Vragen van de leden Aptroot en Hennis-Plasschaert (beiden VVD) aan de ministers van Veiligheid en Justitie en van Infrastructuur en Milieu over het Europees Kaderbesluit wederzijdse erkenning op geldelijke sancties (ingezonden 17 december 2010).
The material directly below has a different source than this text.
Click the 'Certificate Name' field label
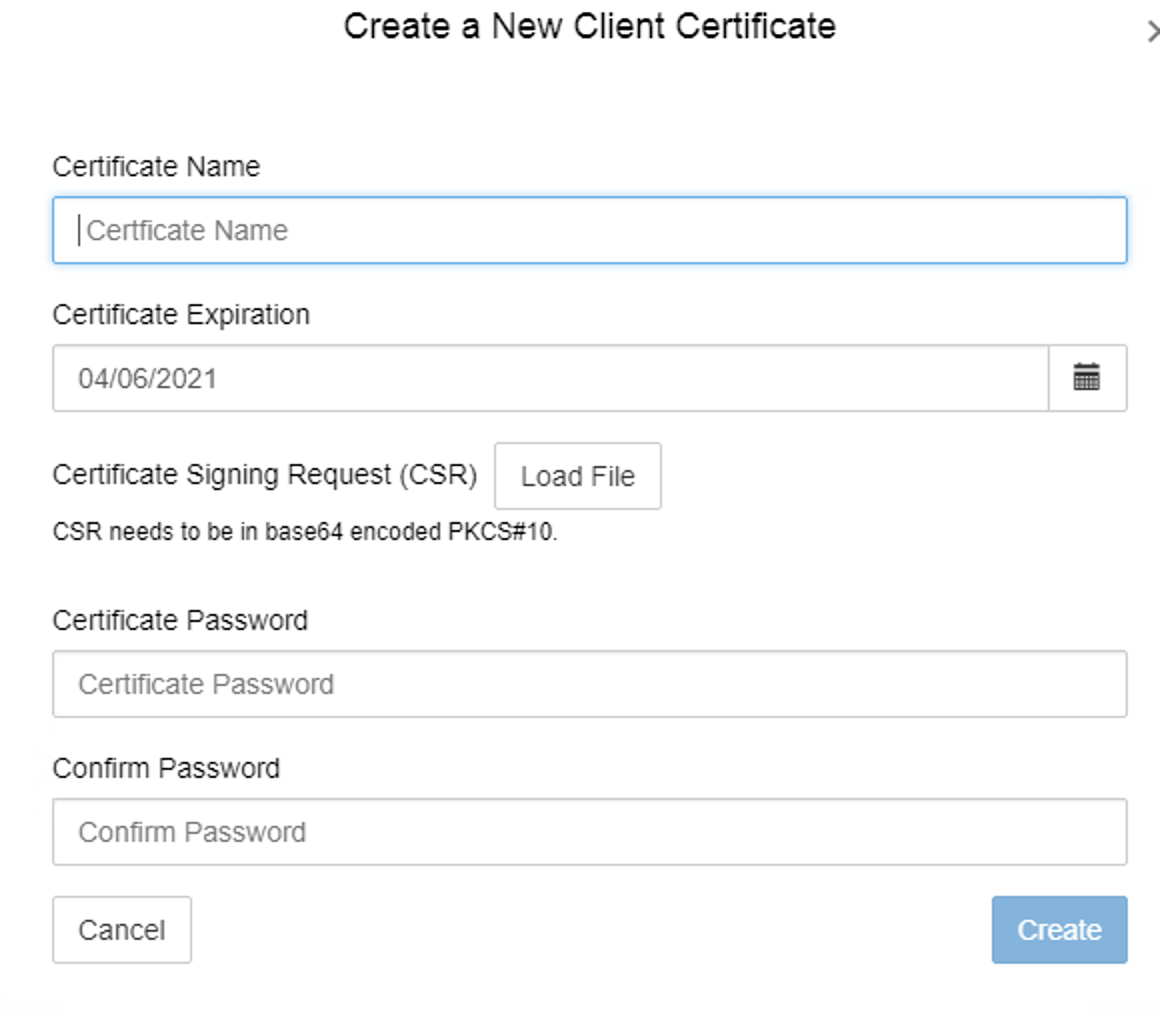 pos(156,166)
Mededeling van staatssecretaris Teeven (Veiligheid en Justitie) (ontvangen 7 januari 2011).

Vraag 1

Kent u het bericht «Einde aan buitenlands boeteleed»?1

Vraag 2

Is het waar dat (zoals beschreven in bovengenoemd bericht) een verbalisering in Frankrijk simpel via het Centraal Justitieel Incassobureau (CJIB) kan worden geïnd?

Vraag 3

Is het waar dat de Franse gendarme zie derhalve kan volstaan met het uitreiken van een boetebeschikking of dagvaarding?

Vraag 4

Is het waar dat, indien de Nederlandse chauffeur weigert te betalen, hij of zij in Nederland kan worden aangepakt op grond van het Europees Kaderbesluit wederzijdse erkenning op geldelijke sancties?

Vraag 5

Is het waar dat rij- en rusttijdovertredingen via het Europees kaderbesluit overal kunnen worden geïnd? Zo nee, waarom niet?

Vraag 6

Deelt u de mening dat de welbekende exorbitante boetes die in andere EU-lidstaten langs de weg betaald dienen te worden hiermee tot het verleden moeten behoren? Zo nee, waarom niet?

Vraag 7

Bent u bereid in dezen contact te zoeken met Eurocommissarissen Kallas en Reding? Zo nee, waarom niet?

Mededeling

Hierbij bericht ik u, mede namens de minister van Infrastructuur en Milieu, dat de schriftelijke vragen van de leden Aptroot en Hennis-Plasschaert (beiden VVD) over het Europees Kaderbesluit wederzijdse erkenning op geldelijke sancties (ingezonden 17 december 2010) niet binnen de gebruikelijke termijn kunnen worden beantwoord, aangezien nog niet alle benodigde informatie ontvangen is.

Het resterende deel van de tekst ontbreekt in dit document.